Religion
- Affiliation: Romanian Orthodox
- Patron: Saint Stephen
- Status: Active

Location
- Location: 10A Martyr Dumitru Jugănaru Street, Timișoara, Romania
- Interactive map of Martyrs' Church
- Coordinates: 45°43′49″N 21°13′54″E﻿ / ﻿45.73028°N 21.23167°E

Architecture
- Architect: Radu Mihăilescu
- Type: Church
- Style: Modern
- Founder: Ioan Brânzei
- Groundbreaking: 1994
- Completed: 2012

= Martyrs' Church, Timișoara =

Roman Orthodox church in Timișoara, Romania

Saint Archdeacon Stephen Church (Biserica „Sfântul Arhidiacon Ștefan”), commonly known as Martyrs' Church (Biserica Martirilor), is a Romanian Orthodox church in Timișoara, Romania. It was erected in memory of the victims of the 1989 Revolution in Timișoara.
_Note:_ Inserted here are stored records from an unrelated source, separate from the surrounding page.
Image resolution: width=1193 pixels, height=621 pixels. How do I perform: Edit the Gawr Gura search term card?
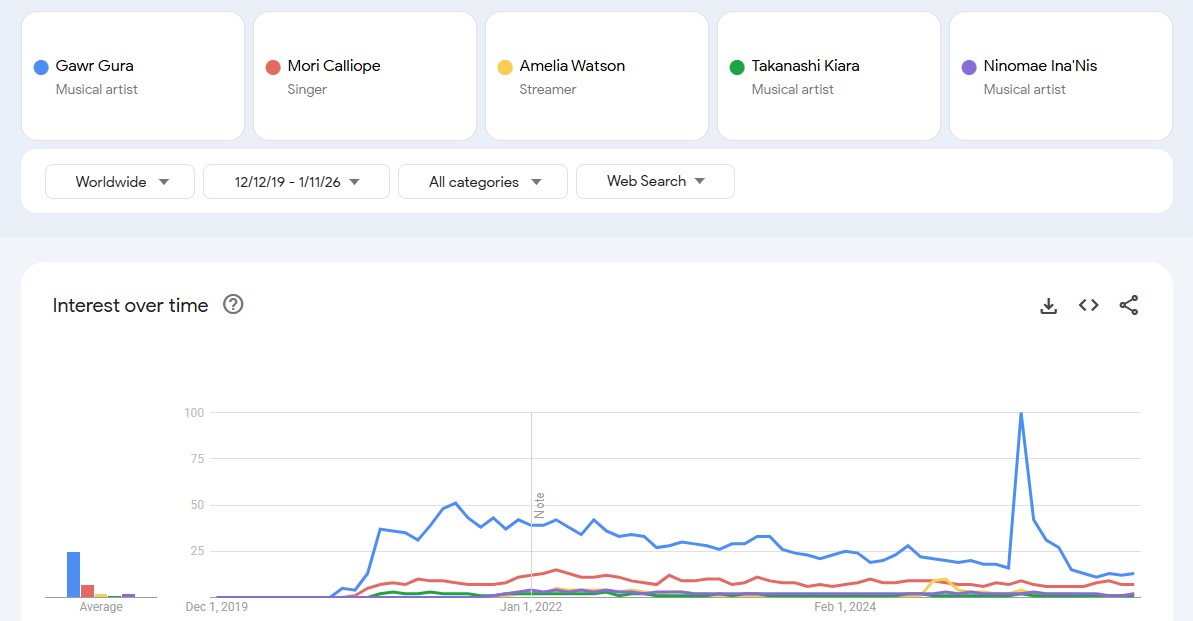point(133,76)
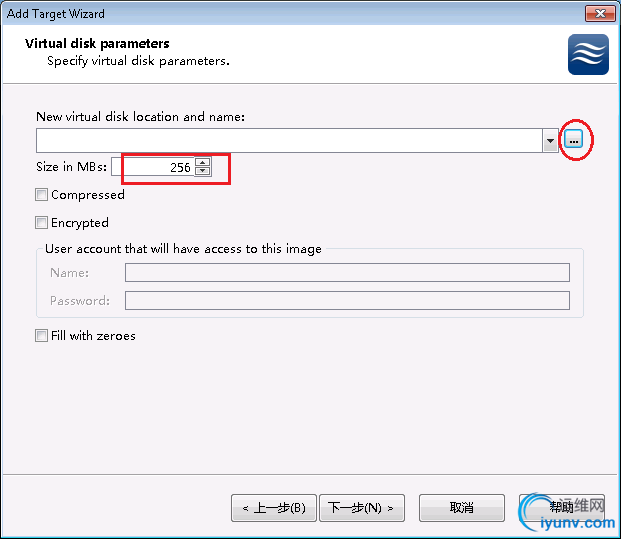Go back with the 上一步(B) button

[x=274, y=508]
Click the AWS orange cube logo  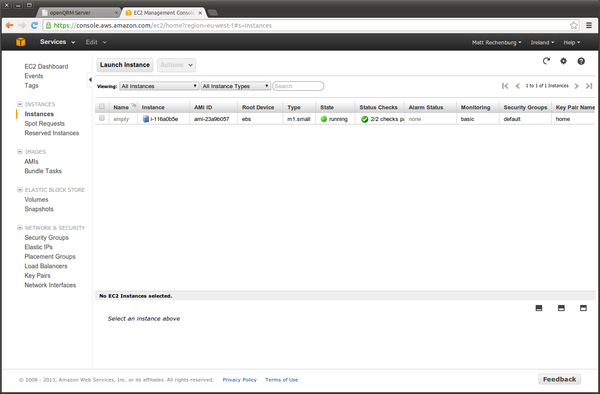[x=21, y=42]
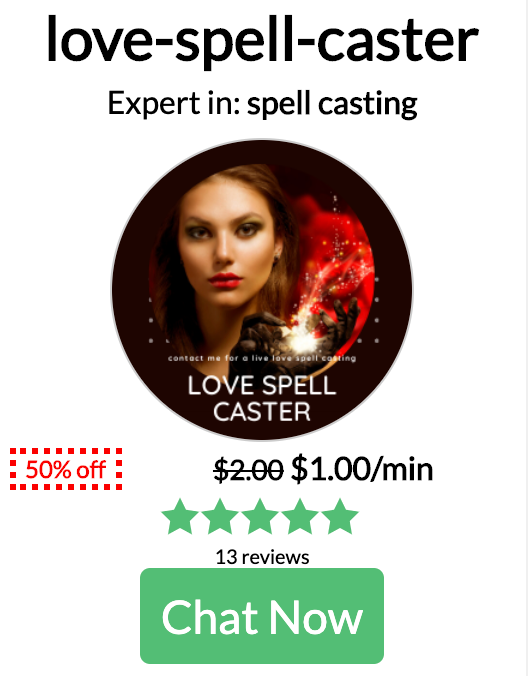Click the first green rating star
The image size is (532, 676).
tap(180, 516)
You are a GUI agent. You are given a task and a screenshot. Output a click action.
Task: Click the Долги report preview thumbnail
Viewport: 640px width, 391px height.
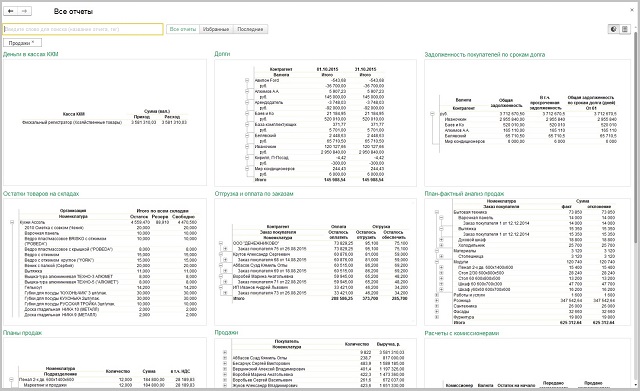pyautogui.click(x=316, y=123)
Each year, on the night of December 16–17, marking the anniversary of the outbreak of the 1989 Revolution in Timișoara, vigil services and the Holy Liturgy are held at the Martyrs' Church in honor of the heroes.

== History ==
Construction of the church commenced in 1994, with the architectural design overseen by Radu Mihăilescu. Construction was largely finalized in 2012. In 2008, the church was designated as a monument of public interest in Timișoara.

The interior was painted in the fresco technique by Cezar Ivana from 2012 to 2024.

The church basement houses an urn with the ashes of victims of the 1989 Revolution who were secretly cremated at the Cenușa Crematorium during Operation Rose.

According to the Metropolis of Banat, the church serves 3,521 families with 7,859 believers.

== Architecture ==
The church combines traditional Orthodox elements with modern accents. Its overall layout adheres to the cruciform plan characteristic of Orthodox architecture, with the altar apse oriented toward the east.

The façade features distinct vertical lines, conveying a sense of height and solidity. Stone and concrete are the primary materials, with finishes that mimic natural textures, resulting in a warm yet restrained appearance.

The main entrance is marked by an open porch, supported by sturdy columns inspired by Byzantine architecture. The bell tower is tall and elegantly proportioned, visible from a distance, with a pyramidal roof and decorative turrets.